The macro narrative of the US stock market is weird. It has
been on a tear higher since early 2009, recovering the losses seen during the
2008 crash, and continuing on to make new all-time highs. Meanwhile, the real
economy is having a much harder time keeping up with the higher valuations. Mainly
due to unemployment and to a certain extent underemployment, which is filtering
through to low-to-no wage growth, the same for trends in consumer spending, and
the same for GDP, and the same for inflation expectations, the list goes on.
How soon is still very fuzzy, but whenever interest rates
start rising, the discounting approach to equity valuation would suggest a
correction in stock prices, or at the very least a slowing of the rate that the
securities appreciate. Especially when further increases in dividend payouts
don’t seem very likely from this point. Companies have already paid out massive
amounts of cash from earnings back to shareholders in the form of dividends and
share buybacks, which have done nothing but support the run-up we’re seeing in
stocks.
Low interest rates have been a good input for a valuation
model that uses them as the denominator, perfectly suited for an economy
emerging from a recession. But as the denominator in the model gets bigger, the
output should get smaller. Stock prices going down flies in the face of
intuition, so I suggest we simply just pick another way to prove that stocks
should definitely be worth more over time.
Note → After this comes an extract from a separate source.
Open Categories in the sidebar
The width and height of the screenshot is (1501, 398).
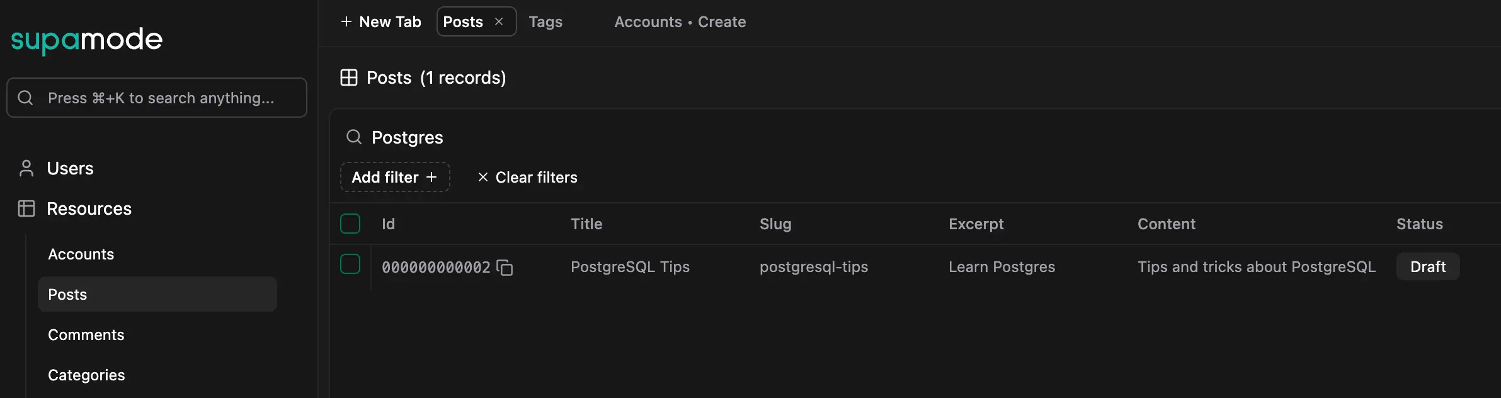point(86,375)
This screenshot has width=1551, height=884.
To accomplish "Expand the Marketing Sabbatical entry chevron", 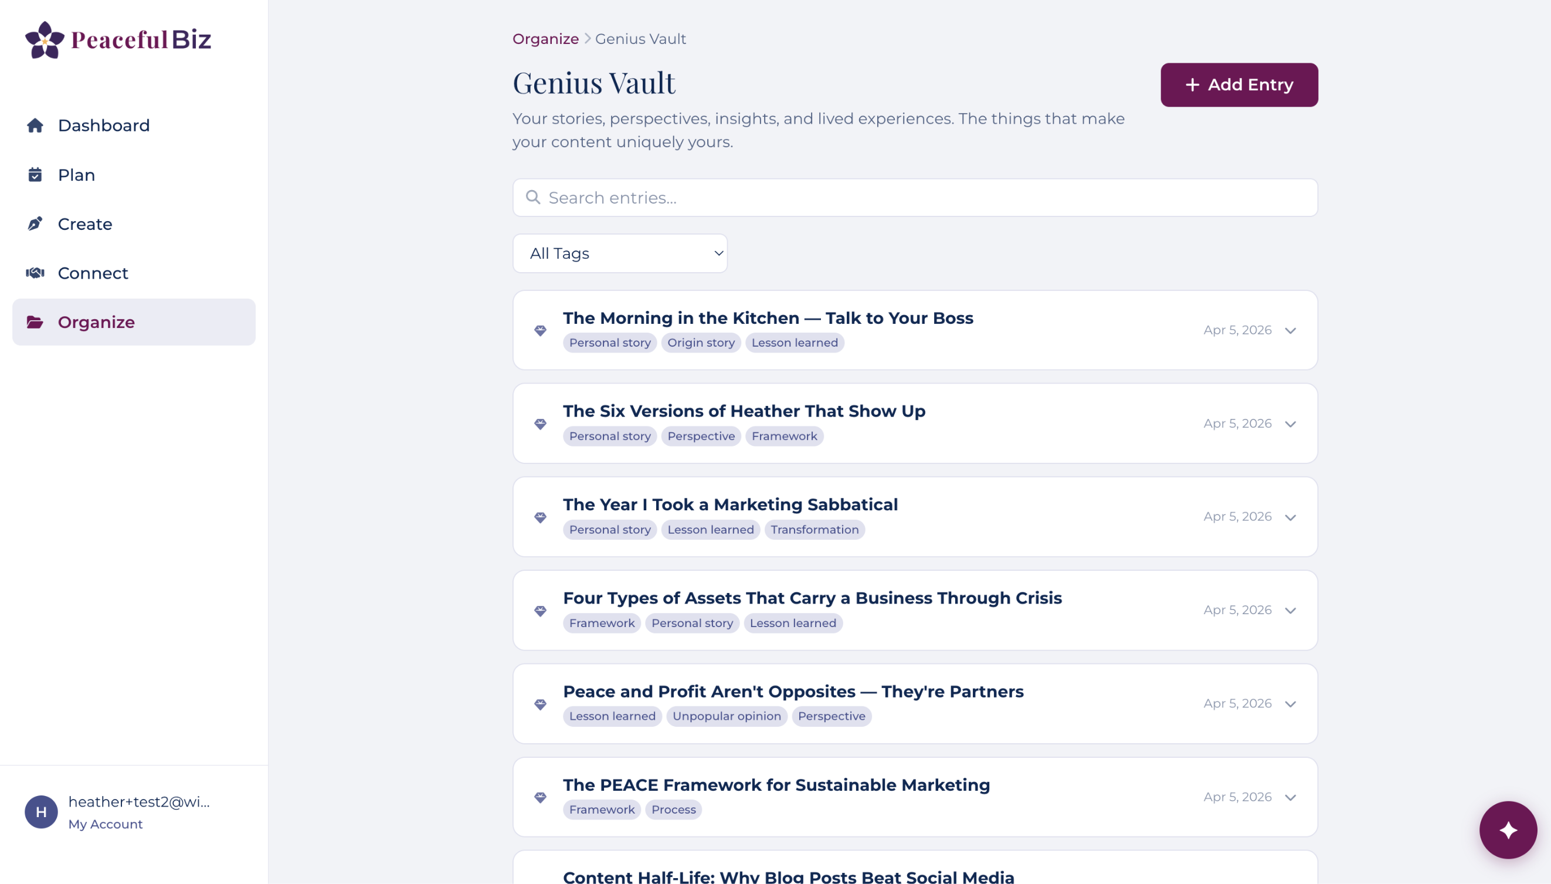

A method that better suits a rising interest
rate environment.
The logic would be, if interest rates are rising the real
economy should be growing [at least consumer prices should]. If the economy is
growing coming out of a recession or a protracted period of slow growth,
behavioral economics can kick into overdrive and propel equity prices higher as
investors rationalize higher and higher multiples of earns in their forecasting
and valuation models. That’s all good and well, but the real economy doesn’t
have the convenience of swapping out one valuation method for another to
outline the same growth narrative.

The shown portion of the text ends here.